[Trade Card] Dr. Wong Woo / Chinese Physician and Surgeon : 776 [764-66] Clay St., San Francisco, California. 3 x 5”, printed on front and verso. Small photo of Woo and a red stamp noting the address change (Undated, but ca. 1900-1906, the year of Woo’s death). Rare. WorldCat locates only one institutional copy, at the University of Rochester.
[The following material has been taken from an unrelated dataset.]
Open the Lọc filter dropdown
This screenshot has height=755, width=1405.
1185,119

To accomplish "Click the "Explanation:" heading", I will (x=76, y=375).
Text on the front reads: “Dr. Wong Woo, favorably known to the People of San Francisco, will be in constant attendance, and invites the patronage of the Public for his extensive variety of herbs and teas, which will be furnished to his customers at reasonable rates…” On verso, is Woo’s statement “to the public”, including those who were “prejudiced against the Chinese mode of ministering to the ills to which human flesh is heir”…through ignorance of the methods and remedies employed”. Using only a “feel of the pulse” as diagnosis, he “guaranteed” a cure for Rheumatism, Piles, Dyspepsia, Consumption, Asthma, Kidney Disease, Blindness, Insanity, Heart Disease, Dyphtheria, Cancer, Tumors – and even “the most severe gunshot wounds”.
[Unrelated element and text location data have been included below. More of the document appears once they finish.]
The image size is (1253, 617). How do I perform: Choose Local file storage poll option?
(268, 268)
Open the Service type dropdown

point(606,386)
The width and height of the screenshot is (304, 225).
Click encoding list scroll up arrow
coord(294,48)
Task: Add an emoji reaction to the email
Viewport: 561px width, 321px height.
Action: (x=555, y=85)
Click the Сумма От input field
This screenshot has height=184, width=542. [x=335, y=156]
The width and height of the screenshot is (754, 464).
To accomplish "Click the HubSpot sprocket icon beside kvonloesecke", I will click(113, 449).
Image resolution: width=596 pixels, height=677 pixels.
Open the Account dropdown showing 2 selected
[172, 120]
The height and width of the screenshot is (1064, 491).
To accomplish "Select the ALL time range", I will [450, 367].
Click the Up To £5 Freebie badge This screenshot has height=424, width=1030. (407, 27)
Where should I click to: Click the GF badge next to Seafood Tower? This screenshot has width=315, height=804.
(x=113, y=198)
His patients included the wealthiest Chinatown merchants, as well as hundreds of socially-prominent Caucasians – including Leland Stanford who, according to a newspaper account published after Woo’s death, was among the Chinese physician’s “regular and unashamed patrons”. Woo’s established practice dates to the early 1880s, at the close of the Kearney era of violent anti-Chinese racism in San Francisco, which may account for the rumors that he was an Opium smuggler, which he fervently denied, insisting this “restoratives” were entirely herbal. Adopting two little Chinese girls “rescued” by white missionaries from abusive parents, Woo was considered a cultured philanthropist by the many Caucasian friends whom he entertained at his elegant home at the edge of Chinatown, He lost that house in the San Frandcisco Earthquake, and suffering great financial losses, he died months after that disaster.